You can test the script by executing it at the command line. When doing so you should see output similar to the following:
2016/04/01T10:38:09,index_name=windows,frozen_size_mb=95 2016/04/01T10:38:09,index_name=os,frozen_size_mb=67 2016/04/01T10:38:09,index_name=defaultdb,frozen_size_mb=4 2016/04/01T10:38:09,index_name=network,frozen_size_mb=14 2016/04/01T10:38:09,index_name=mcafee,frozen_size_mb=1 2016/04/01T10:38:09,index_name=all,frozen_size_mb=181
This format will be easy to parse for Splunk and will minimize the amount of both index-time and search-time configuration necessary to use the data.
Create the Scripted Input
Now that we have our script created, we'll create an add-on to package it and the inputs configuration. We'll call the app "acme_TA_indexer_metrics." The script will be stored in the "bin" directory inside of the app. The inputs.conf configuration will be stored in the "default" folder. The inputs.conf configuration would appear as follows:
---default/inputs.conf--- [script:://./bin/frozen_storage_metrics.sh] index=os disabled=true sourcetype=indexer_storage_metrics interval=3600
The scripted input is configured to send data to the "os" index, set the sourcetype to "indexer_storage_metrics," and run every hour (the "interval" attribute is set to 3600 seconds or one hour).
When activating the input, you can create a copy of the stanza in the inputs.conf in the "local" folder
---local/inputs.conf--- [script:://./bin/frozen_storage_metrics.sh] disabled=false
Not shown here, but index-time configuration to explicitly extract the timestamp and set line-breaking would be included in the add-on in the "default/props.conf" file.
In our scenario, this add-on would be configured with inputs enabled and deployed to the indexers which have access to the frozen data. It's main purpose there is to execute the script and collect the data. If additional search-time configuration was added to this add-on, it would also be deployed to the search heads. Note that Splunk needs to be installed on a server that has access to the frozen data.

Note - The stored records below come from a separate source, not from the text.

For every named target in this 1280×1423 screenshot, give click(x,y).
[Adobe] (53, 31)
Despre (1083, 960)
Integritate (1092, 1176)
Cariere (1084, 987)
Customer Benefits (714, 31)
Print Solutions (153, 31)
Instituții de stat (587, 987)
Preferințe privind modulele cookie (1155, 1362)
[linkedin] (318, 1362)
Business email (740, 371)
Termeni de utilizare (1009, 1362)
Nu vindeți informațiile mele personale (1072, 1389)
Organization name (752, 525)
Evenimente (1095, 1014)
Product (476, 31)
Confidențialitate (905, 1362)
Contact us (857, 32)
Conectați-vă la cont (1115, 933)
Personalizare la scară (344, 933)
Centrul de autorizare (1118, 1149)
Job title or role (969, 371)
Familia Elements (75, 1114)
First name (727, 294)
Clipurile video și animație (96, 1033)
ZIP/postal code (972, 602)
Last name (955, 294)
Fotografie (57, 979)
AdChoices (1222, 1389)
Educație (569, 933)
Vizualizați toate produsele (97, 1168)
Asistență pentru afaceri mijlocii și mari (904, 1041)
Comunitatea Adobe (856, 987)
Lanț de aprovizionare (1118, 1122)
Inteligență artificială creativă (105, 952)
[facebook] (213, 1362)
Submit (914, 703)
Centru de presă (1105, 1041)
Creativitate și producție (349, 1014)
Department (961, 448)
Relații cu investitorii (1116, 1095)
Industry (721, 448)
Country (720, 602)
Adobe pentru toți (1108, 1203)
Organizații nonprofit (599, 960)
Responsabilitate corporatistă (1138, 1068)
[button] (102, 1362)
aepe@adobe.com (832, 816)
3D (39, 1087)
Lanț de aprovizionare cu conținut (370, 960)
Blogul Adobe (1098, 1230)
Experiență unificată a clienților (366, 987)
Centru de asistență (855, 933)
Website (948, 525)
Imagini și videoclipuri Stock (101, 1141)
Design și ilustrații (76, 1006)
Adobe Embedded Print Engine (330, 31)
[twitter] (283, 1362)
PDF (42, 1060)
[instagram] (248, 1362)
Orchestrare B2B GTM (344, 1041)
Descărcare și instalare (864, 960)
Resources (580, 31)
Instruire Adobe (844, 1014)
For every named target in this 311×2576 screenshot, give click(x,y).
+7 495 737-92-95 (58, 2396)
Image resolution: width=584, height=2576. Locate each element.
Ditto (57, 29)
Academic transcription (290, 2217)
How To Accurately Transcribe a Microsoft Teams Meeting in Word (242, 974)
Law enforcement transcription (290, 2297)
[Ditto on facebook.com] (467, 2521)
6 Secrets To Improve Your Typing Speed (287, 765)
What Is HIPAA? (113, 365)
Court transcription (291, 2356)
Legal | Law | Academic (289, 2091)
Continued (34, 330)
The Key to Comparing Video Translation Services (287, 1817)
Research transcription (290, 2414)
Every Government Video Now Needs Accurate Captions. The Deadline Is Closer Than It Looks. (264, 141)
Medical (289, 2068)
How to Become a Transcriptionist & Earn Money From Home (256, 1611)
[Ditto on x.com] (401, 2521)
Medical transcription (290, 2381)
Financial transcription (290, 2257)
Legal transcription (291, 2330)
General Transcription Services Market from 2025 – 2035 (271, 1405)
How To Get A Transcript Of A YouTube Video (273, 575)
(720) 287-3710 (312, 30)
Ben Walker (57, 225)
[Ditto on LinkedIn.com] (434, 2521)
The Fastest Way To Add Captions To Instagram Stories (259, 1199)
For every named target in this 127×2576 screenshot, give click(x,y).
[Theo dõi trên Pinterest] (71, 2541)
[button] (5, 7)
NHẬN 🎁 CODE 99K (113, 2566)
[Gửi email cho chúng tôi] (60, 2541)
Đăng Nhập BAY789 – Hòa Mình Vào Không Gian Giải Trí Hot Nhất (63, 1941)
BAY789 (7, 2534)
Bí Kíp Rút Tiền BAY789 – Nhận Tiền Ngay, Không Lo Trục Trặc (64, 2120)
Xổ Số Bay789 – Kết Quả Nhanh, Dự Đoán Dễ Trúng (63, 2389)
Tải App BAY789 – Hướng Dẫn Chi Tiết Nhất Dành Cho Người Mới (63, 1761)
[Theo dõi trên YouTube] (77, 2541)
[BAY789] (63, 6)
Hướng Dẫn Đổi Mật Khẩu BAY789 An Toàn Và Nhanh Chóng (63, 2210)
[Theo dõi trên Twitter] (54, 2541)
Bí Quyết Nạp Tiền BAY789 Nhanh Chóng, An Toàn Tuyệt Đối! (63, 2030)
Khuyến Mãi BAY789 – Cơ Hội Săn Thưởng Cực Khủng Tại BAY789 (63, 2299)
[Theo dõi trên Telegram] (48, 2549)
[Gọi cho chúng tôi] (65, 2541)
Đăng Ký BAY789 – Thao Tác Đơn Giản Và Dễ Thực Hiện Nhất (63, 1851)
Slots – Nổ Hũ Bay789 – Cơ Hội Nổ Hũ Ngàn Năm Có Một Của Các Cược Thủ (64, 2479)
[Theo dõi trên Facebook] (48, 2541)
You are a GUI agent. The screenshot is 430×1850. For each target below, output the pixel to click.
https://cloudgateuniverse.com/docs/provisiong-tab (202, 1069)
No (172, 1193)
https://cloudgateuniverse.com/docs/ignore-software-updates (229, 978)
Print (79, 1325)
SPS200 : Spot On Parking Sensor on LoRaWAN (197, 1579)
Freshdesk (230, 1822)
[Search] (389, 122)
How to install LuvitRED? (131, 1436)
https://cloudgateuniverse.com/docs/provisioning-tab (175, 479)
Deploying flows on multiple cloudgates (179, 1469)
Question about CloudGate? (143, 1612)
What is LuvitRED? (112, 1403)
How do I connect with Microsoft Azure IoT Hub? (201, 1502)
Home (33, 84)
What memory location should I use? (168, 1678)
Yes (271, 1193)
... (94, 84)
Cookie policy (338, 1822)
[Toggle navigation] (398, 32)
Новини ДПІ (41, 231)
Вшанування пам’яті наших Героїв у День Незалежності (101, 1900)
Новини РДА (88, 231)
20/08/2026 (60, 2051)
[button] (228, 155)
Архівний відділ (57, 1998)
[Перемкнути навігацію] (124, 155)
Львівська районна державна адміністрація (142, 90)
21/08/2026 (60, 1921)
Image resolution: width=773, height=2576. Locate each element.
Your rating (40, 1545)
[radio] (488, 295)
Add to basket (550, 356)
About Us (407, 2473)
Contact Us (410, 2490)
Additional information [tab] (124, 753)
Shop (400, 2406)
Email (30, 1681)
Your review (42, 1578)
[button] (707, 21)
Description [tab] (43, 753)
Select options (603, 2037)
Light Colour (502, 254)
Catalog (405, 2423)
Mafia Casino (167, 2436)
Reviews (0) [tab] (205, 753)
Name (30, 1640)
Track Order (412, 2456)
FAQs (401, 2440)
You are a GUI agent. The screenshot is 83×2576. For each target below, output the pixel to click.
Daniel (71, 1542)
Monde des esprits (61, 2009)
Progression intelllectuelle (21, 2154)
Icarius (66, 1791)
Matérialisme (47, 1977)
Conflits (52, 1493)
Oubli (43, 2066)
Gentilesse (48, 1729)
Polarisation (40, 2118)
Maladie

Another consideration is that if the data is not stored on the indexers then a portion of the file path could be extracted and used as a "hostname" field to identify which indexer the frozen data originated from. For example, the data might be organized in the following way "/data/frozen/indexer1," "/data/frozen/indexer2," and so on. The "indexer1" portion of the path could be used in this case to specify the indexer.
Now that this data is collected in Splunk you can use it for monitoring the size of archived or frozen directories. An example search would be
index=os sourcetype=indexer_storage_metrics index_name="all" | eval frozen_size_gb = frozen_size_mb / 1024 | timechart max(frozen_size_gb) by host
The above search would give the total size of each indexer's frozen storage over time.
Because frozen data is "orphaned" from Splunk, alternative ways can be created to gather metrics on this data. This approach covered how to collect storage size for archived data. This approach could also be used to collect metrics such as number of buckets. Thanks for reading and happy Splunking!